» EXERCISE GOAL
The complete listing goes into the output exactly, without its pictures.

» DATA TO PROCESS
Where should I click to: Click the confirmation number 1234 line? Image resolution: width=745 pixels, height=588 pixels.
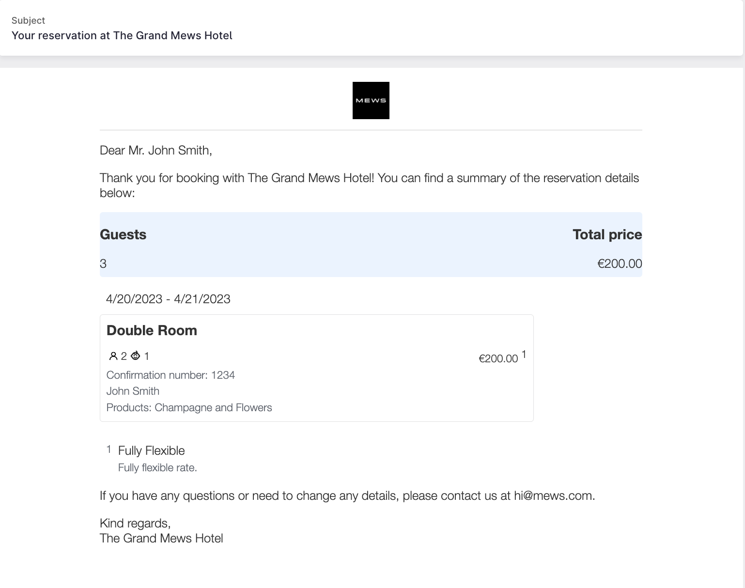tap(171, 375)
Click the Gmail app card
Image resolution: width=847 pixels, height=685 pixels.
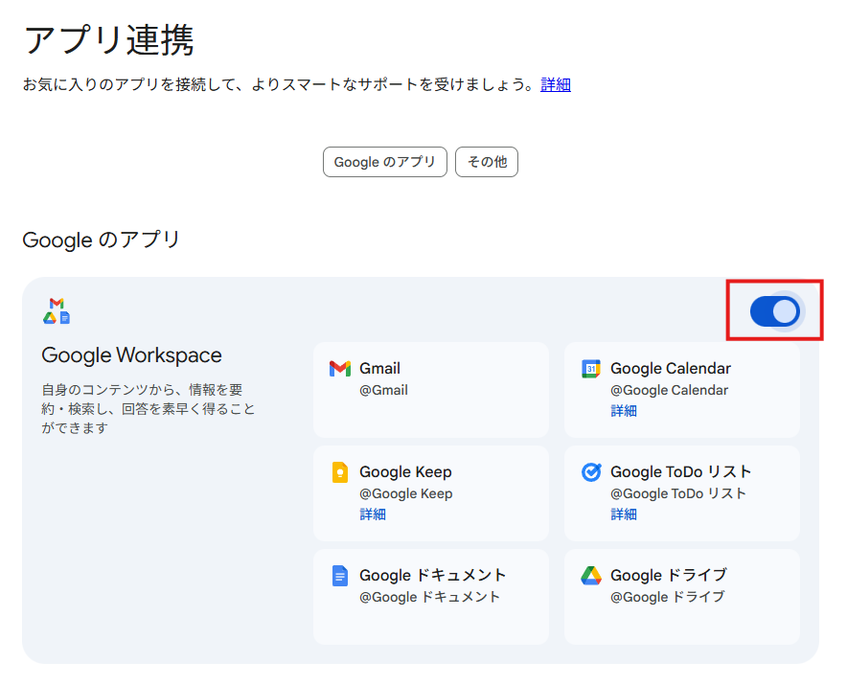click(x=430, y=388)
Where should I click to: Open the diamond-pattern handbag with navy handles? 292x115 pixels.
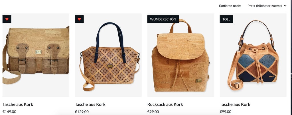(108, 55)
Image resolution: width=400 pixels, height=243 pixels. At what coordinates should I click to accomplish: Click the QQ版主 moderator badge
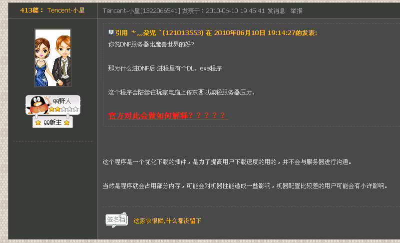[52, 122]
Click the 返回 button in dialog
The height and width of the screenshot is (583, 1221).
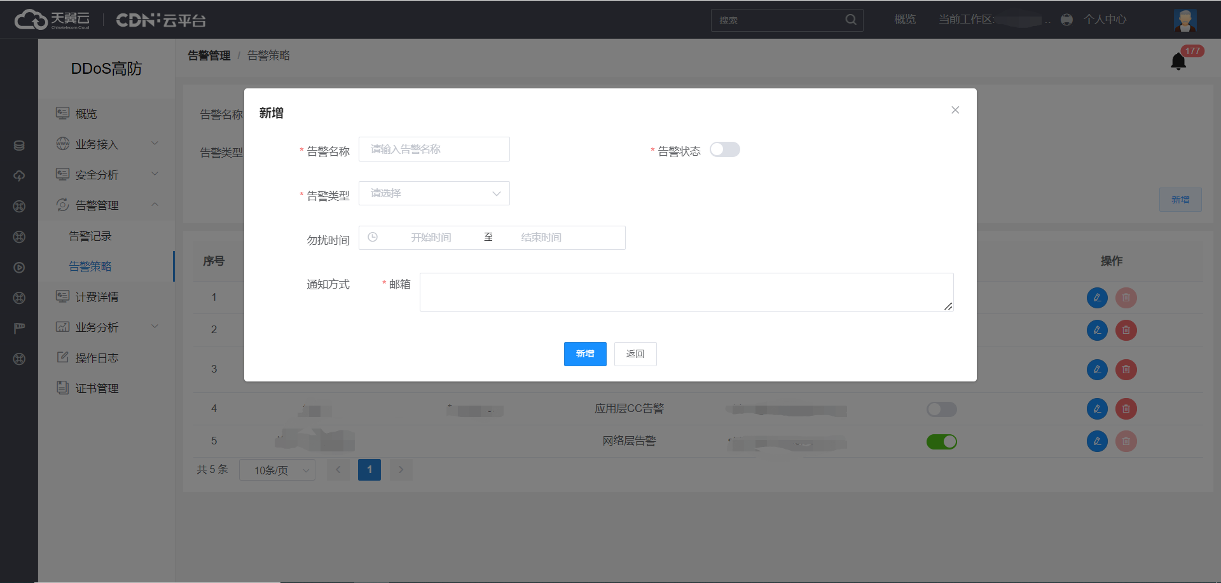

» RESPONSE BELOW
Where should I click to: Click the confirmation number 1234 line? Image resolution: width=745 pixels, height=588 pixels.
tap(171, 375)
Click the Gmail app card
Image resolution: width=847 pixels, height=685 pixels.
click(x=430, y=388)
Where should I click to: Open the diamond-pattern handbag with navy handles? 292x115 pixels.
(108, 55)
Image resolution: width=400 pixels, height=243 pixels. At what coordinates should I click to accomplish: Click the QQ版主 moderator badge
[52, 122]
Click the 返回 button in dialog
The height and width of the screenshot is (583, 1221).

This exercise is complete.